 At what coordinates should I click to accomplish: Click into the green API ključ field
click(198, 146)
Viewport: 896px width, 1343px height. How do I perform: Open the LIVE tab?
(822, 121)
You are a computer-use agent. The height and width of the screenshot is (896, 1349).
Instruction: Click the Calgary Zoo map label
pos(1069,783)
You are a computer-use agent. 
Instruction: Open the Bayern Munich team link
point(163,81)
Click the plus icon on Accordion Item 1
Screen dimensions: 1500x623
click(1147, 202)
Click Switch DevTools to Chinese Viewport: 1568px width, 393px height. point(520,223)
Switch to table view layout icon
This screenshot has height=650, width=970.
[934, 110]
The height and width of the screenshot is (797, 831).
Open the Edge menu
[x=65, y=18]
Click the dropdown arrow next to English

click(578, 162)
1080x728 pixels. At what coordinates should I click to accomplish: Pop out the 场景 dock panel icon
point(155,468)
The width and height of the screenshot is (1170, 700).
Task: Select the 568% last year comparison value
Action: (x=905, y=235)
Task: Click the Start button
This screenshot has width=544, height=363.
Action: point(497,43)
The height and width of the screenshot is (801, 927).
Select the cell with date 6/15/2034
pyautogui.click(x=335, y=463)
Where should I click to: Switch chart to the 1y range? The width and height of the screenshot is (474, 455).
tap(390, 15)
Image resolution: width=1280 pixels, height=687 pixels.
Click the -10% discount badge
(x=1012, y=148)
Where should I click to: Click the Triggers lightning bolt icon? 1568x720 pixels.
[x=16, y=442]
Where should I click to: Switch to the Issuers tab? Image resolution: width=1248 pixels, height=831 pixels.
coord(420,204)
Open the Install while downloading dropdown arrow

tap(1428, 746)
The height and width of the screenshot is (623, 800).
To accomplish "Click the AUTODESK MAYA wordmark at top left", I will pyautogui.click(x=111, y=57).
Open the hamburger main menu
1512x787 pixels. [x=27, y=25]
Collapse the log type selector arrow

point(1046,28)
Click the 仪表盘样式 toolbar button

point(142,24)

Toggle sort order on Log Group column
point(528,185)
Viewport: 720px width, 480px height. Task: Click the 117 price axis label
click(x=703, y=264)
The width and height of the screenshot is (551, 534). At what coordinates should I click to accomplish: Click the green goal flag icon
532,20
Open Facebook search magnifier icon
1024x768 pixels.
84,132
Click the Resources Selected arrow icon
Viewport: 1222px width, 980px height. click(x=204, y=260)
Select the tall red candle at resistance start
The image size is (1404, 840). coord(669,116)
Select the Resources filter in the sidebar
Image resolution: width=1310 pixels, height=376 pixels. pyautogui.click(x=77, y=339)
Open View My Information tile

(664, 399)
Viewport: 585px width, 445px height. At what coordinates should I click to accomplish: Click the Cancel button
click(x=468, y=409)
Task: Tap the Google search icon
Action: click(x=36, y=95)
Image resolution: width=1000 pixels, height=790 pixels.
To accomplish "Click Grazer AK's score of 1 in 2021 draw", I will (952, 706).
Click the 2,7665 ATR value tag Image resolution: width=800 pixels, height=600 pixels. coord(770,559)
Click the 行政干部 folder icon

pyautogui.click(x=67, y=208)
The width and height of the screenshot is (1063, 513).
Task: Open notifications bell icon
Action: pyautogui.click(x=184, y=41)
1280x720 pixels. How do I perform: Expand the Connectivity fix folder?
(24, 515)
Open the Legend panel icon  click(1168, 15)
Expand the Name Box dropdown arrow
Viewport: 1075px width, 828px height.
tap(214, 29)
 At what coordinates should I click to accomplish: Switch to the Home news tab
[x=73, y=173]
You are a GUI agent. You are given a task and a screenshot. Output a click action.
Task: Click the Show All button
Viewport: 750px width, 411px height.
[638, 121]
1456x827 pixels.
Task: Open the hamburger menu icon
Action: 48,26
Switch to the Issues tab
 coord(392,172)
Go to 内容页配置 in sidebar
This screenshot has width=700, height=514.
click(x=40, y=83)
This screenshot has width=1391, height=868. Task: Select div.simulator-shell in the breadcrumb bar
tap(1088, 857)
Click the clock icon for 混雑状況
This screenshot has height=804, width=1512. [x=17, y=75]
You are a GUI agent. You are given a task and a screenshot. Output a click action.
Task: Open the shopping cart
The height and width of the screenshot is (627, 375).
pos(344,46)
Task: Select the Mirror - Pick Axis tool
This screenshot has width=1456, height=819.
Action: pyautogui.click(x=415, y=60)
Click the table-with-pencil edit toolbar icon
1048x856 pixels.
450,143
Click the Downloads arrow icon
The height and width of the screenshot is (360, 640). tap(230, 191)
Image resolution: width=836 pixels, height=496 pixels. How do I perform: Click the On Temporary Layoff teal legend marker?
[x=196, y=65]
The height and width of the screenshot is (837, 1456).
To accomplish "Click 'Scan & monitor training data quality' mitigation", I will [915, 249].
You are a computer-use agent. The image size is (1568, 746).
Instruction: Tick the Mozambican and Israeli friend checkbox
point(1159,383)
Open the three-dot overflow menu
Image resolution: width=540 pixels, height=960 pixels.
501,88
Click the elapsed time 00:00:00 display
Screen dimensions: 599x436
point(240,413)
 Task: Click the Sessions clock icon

•••••

● TASK DESCRIPTION
Reproduce all of the lines above word for word, from the first to the last.

● EXERCISE ANSWER
 At what coordinates should I click to accomplish: Click into the green API ključ field
click(198, 146)
Viewport: 896px width, 1343px height. How do I perform: Open the LIVE tab?
(822, 121)
You are a computer-use agent. The height and width of the screenshot is (896, 1349).
Instruction: Click the Calgary Zoo map label
pos(1069,783)
You are a computer-use agent. 
Instruction: Open the Bayern Munich team link
point(163,81)
Click the plus icon on Accordion Item 1
Screen dimensions: 1500x623
click(1147, 202)
Click Switch DevTools to Chinese Viewport: 1568px width, 393px height. point(520,223)
Switch to table view layout icon
This screenshot has height=650, width=970.
[934, 110]
The height and width of the screenshot is (797, 831).
Open the Edge menu
[x=65, y=18]
Click the dropdown arrow next to English

click(578, 162)
1080x728 pixels. At what coordinates should I click to accomplish: Pop out the 场景 dock panel icon
point(155,468)
The width and height of the screenshot is (1170, 700).
Task: Select the 568% last year comparison value
Action: (x=905, y=235)
Task: Click the Start button
This screenshot has width=544, height=363.
Action: point(497,43)
The height and width of the screenshot is (801, 927).
Select the cell with date 6/15/2034
pyautogui.click(x=335, y=463)
Where should I click to: Switch chart to the 1y range? The width and height of the screenshot is (474, 455).
tap(390, 15)
Image resolution: width=1280 pixels, height=687 pixels.
Click the -10% discount badge
(x=1012, y=148)
Where should I click to: Click the Triggers lightning bolt icon? 1568x720 pixels.
[x=16, y=442]
Where should I click to: Switch to the Issuers tab? Image resolution: width=1248 pixels, height=831 pixels.
coord(420,204)
Open the Install while downloading dropdown arrow

tap(1428, 746)
The height and width of the screenshot is (623, 800).
To accomplish "Click the AUTODESK MAYA wordmark at top left", I will pyautogui.click(x=111, y=57).
Open the hamburger main menu
1512x787 pixels. [x=27, y=25]
Collapse the log type selector arrow

point(1046,28)
Click the 仪表盘样式 toolbar button

point(142,24)

Toggle sort order on Log Group column
point(528,185)
Viewport: 720px width, 480px height. Task: Click the 117 price axis label
click(x=703, y=264)
The width and height of the screenshot is (551, 534). At what coordinates should I click to accomplish: Click the green goal flag icon
532,20
Open Facebook search magnifier icon
1024x768 pixels.
84,132
Click the Resources Selected arrow icon
Viewport: 1222px width, 980px height. click(x=204, y=260)
Select the tall red candle at resistance start
The image size is (1404, 840). coord(669,116)
Select the Resources filter in the sidebar
Image resolution: width=1310 pixels, height=376 pixels. pyautogui.click(x=77, y=339)
Open View My Information tile

(664, 399)
Viewport: 585px width, 445px height. At what coordinates should I click to accomplish: Click the Cancel button
click(x=468, y=409)
Task: Tap the Google search icon
Action: click(x=36, y=95)
Image resolution: width=1000 pixels, height=790 pixels.
To accomplish "Click Grazer AK's score of 1 in 2021 draw", I will (952, 706).
Click the 2,7665 ATR value tag Image resolution: width=800 pixels, height=600 pixels. coord(770,559)
Click the 行政干部 folder icon

pyautogui.click(x=67, y=208)
The width and height of the screenshot is (1063, 513).
Task: Open notifications bell icon
Action: pyautogui.click(x=184, y=41)
1280x720 pixels. How do I perform: Expand the Connectivity fix folder?
(24, 515)
Open the Legend panel icon  click(1168, 15)
Expand the Name Box dropdown arrow
Viewport: 1075px width, 828px height.
tap(214, 29)
 At what coordinates should I click to accomplish: Switch to the Home news tab
[x=73, y=173]
You are a GUI agent. You are given a task and a screenshot. Output a click action.
Task: Click the Show All button
Viewport: 750px width, 411px height.
[638, 121]
1456x827 pixels.
Task: Open the hamburger menu icon
Action: 48,26
Switch to the Issues tab
 coord(392,172)
Go to 内容页配置 in sidebar
This screenshot has width=700, height=514.
click(x=40, y=83)
This screenshot has width=1391, height=868. Task: Select div.simulator-shell in the breadcrumb bar
tap(1088, 857)
Click the clock icon for 混雑状況
This screenshot has height=804, width=1512. [x=17, y=75]
You are a GUI agent. You are given a task and a screenshot. Output a click action.
Task: Open the shopping cart
The height and width of the screenshot is (627, 375).
pos(344,46)
Task: Select the Mirror - Pick Axis tool
This screenshot has width=1456, height=819.
Action: pyautogui.click(x=415, y=60)
Click the table-with-pencil edit toolbar icon
1048x856 pixels.
450,143
Click the Downloads arrow icon
The height and width of the screenshot is (360, 640). tap(230, 191)
Image resolution: width=836 pixels, height=496 pixels. How do I perform: Click the On Temporary Layoff teal legend marker?
[x=196, y=65]
The height and width of the screenshot is (837, 1456).
To accomplish "Click 'Scan & monitor training data quality' mitigation", I will [915, 249].
You are a computer-use agent. The image size is (1568, 746).
Instruction: Tick the Mozambican and Israeli friend checkbox
point(1159,383)
Open the three-dot overflow menu
Image resolution: width=540 pixels, height=960 pixels.
501,88
Click the elapsed time 00:00:00 display
Screen dimensions: 599x436
point(240,413)
 Task: Click the Sessions clock icon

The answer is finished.